Covering the boat show earlier this year really got us interested in how dogs fit into the boating community. So we’ve pooled some resources for tips, recommendations, and precautions for people thinking about taking their pup out on the water for the first time.
First thing’s first, you want to make sure your pup isn’t afraid of the water. Make sure you take them on some trips to a lake shore and see how they feel swimming. Can they swim? And even if they are a good swimmer, all sources say it is wise to have them wear a lifejacket. So make sure they get some practice swimming with one on before they get onto a boat. Even the best of swimmers get fatigued or too cold or any number of incidents can impair their seemingly excellent ability to stay afloat. Discoverboating.com recommends a lifejacket with handles in case you need to lift your pu back into the boat. Some places to buy vests for your pup in our area include Target, PetSmart, and West Marine.
Next, it would be a good idea to let your dog familiarize themselves with the boat before it is bobbing around in water. That way they are more comfortable with the space, making it one less thing to make them nervous. Getting your pup on the boat on dry land can also help you decide if you need any special steps or a ramp to help get them in there in the first place.
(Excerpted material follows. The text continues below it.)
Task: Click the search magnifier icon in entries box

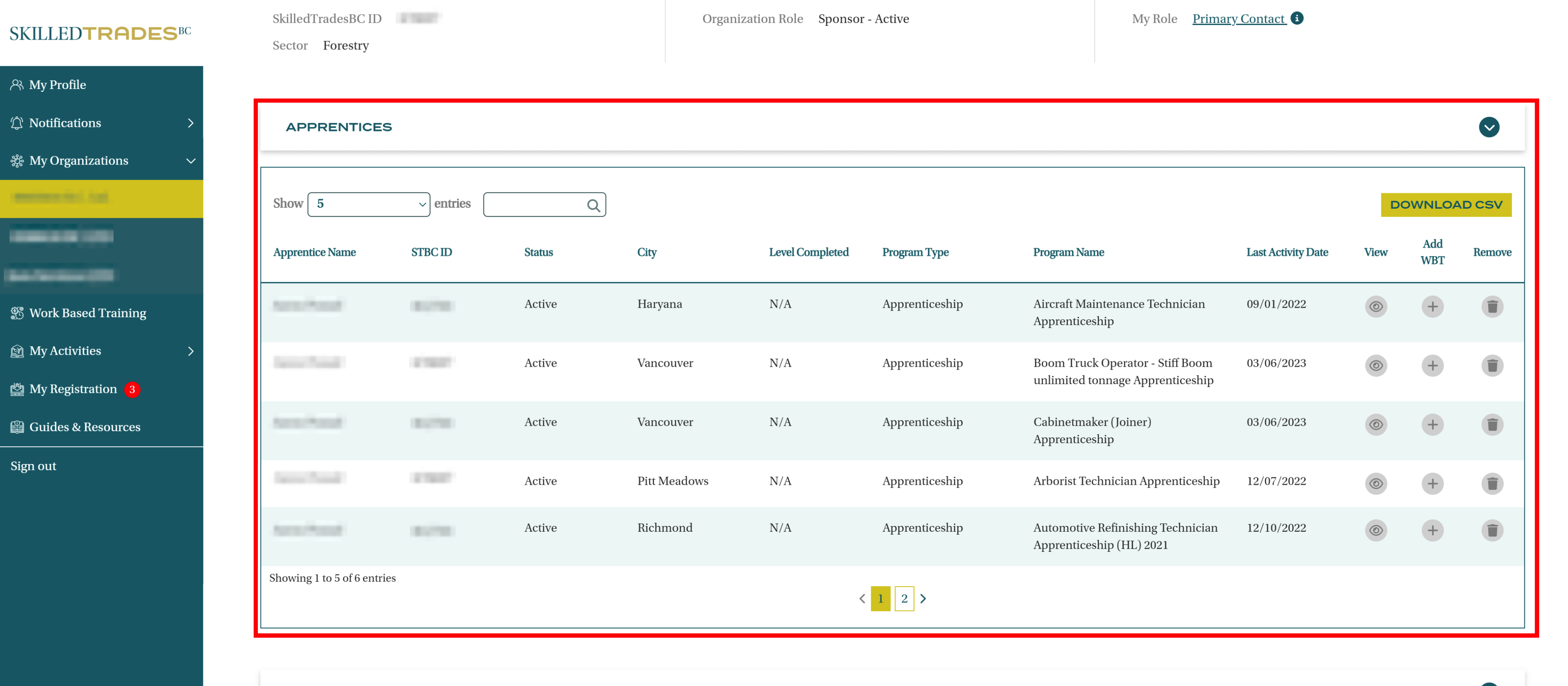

You also want to make sure that your boat (or your friend’s boat) is equipped with a dog’s essentials. Usually when boating it is hot out, so your pup will need plenty of water and a shaded place to retreat to should they get too hot. Make sure any dangerous items are out of your pup’s reach (like fishing hooks and fish cleaning knives). Finally, your pet will have bathroom needs. You can either prepare a place on the boat with fake grass or a potty pad (so long as your pet understands that is where they should do their business) or plan frequent stops to take you pup on shore for a potty break. Pets can get anxious when they don’t know where to go potty and may try to jump out of the boat to find an appropriate place, so never let it get that far.
Plan a short test run to see how your dog feels on a boat before planning an all-day get-a-way. A lot of pets get nauseous on water and need prescriptions from a veterinarian.
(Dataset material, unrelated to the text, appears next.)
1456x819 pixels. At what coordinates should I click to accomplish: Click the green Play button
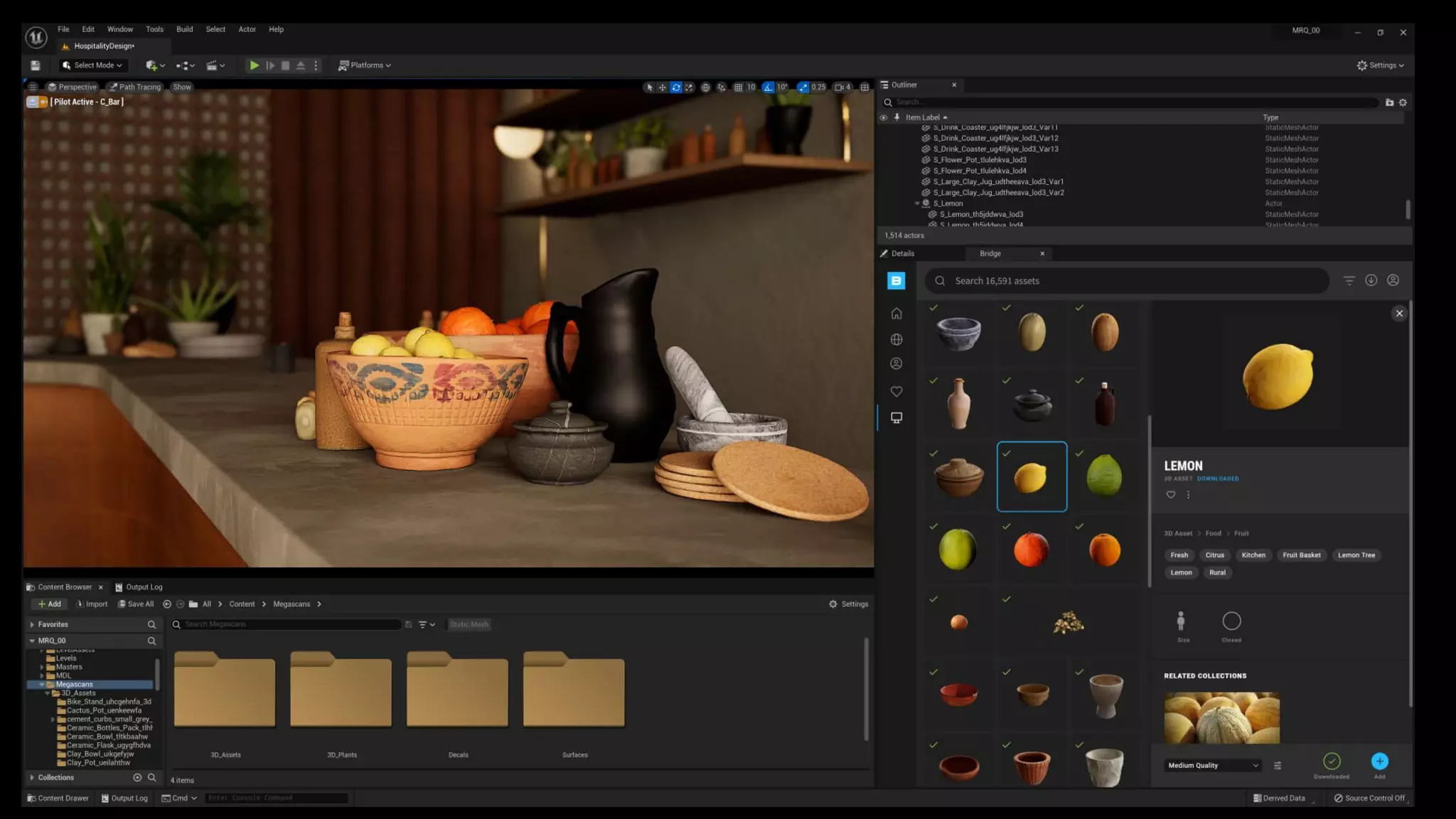(254, 65)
Have a plan in case your dog goes overboard. We asked the owner of @etownfrenchies for some tips since they often take all of their pups out to Alder Lake, and they said that making sure your pup is comfortable in the water and knows what to do is key. So keeping the boat parked for a little, taking your pet in the water, and showing them where to swim to for you to get them back intp the boat can be helpful. It is also a good idea to always have at least two people. If you are driving the boat, it can be hard to pay attention to your pet’s needs.